Plant a church, but don’t do it alone. That would be dumb.

One of the perils in communication is that you will neither communicate everything you intended, nor will everyone receive what you did communicate accurately. One of those two things happened last week when I encouraged “Young(ish) Mainline Pastor Type People” to plant a church.

I got two basic responses. From old(er-ish), more established pastors the response generally was, “Yeah! Right on!”, while the future pastors in the crowd generally said “No way! We’re not taking the responsibility for this on our own.” (I was talking to a friend today and we both noted that, really, no pastors in their late 20’s/early 30’s who have had a call for 4-5 years said anything. Hmmm….) I would like to address a fraction of that second response.

Firstly, on behalf of the First Mainline Church of Everywhere I’m sorry that you are the folks caught in the middle of the biggest shift in Christian culture and structure in hundreds of years. Truly, I am. It is not fair, and I’m sure its stressing you out. I know that some of you are incurring debt (which we should really talk about sometime), and all you want to do is graduate, go serve a church, and start your life (which includes paying off your debt). But, the reality is: the odds are not in your favor of finding a job. Either you and a church don”t fit, you’re not willing to go some place, or the church can’t pay you enough even if you were willing. Each of these has a technical solution, to be sure, but the sum of these solutions is not even going to come close to addressing the massive shift facing the church. This bubble is about to burst and we all know it.
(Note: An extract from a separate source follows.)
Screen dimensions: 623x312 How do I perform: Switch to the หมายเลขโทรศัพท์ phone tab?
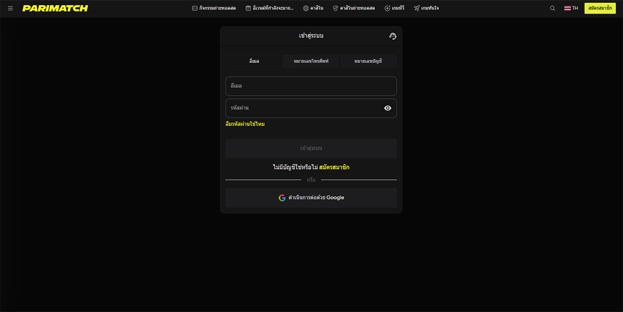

Don’t think I didn’t hear the core of your retort. I did. “Why should I take all the risk and bust out to do this by myself?” Financially, the truth is that even if you find that one church, the chances of them paying you enough is slim. Your chances of paying off educational debt is probably the same if you go get a job working at Starbucks (or Initech or Dunder Mifflin), and help plant a church during non-work hours.

But philosophically? Have you asked for support? I mean, have you done the hard work of putting together any kind of game plan and asked for support? The NCD I served as a seminary student did. They went to their presbytery and said, “We’re not asking for money, but we want prayer and support.” They got it. And some money. A good number of the private responses I got to the blog post was “We’d love to support folks, but where are they?”

So do this: put together an idea for a community. You know as well as I that there are dozens of ways to think about a church. Pick one and go with it, but….

Do Not Do It By Yourself.

This is where I assumed something in my last post that you did not. We are not built to do this by ourselves, but with others. The myth of the “lone gunman who pulls himself up by his own bootstraps” is precisely that. A myth. On this we can agree. In seminary I learned the powerful idea that nobody “owns” their whole call. I only have a piece of what I am called to do. Someone else has the other piece. Maybe there is a third (or fourth or fifth…) person who own another piece. But I don’t have it all.

We can talk about “call” some other time, but the point is this: You should go plant a church, but you should not do it by yourself. Yes, your original idea might change when you begin working with someone else, but, hey, more heads are better than one, right?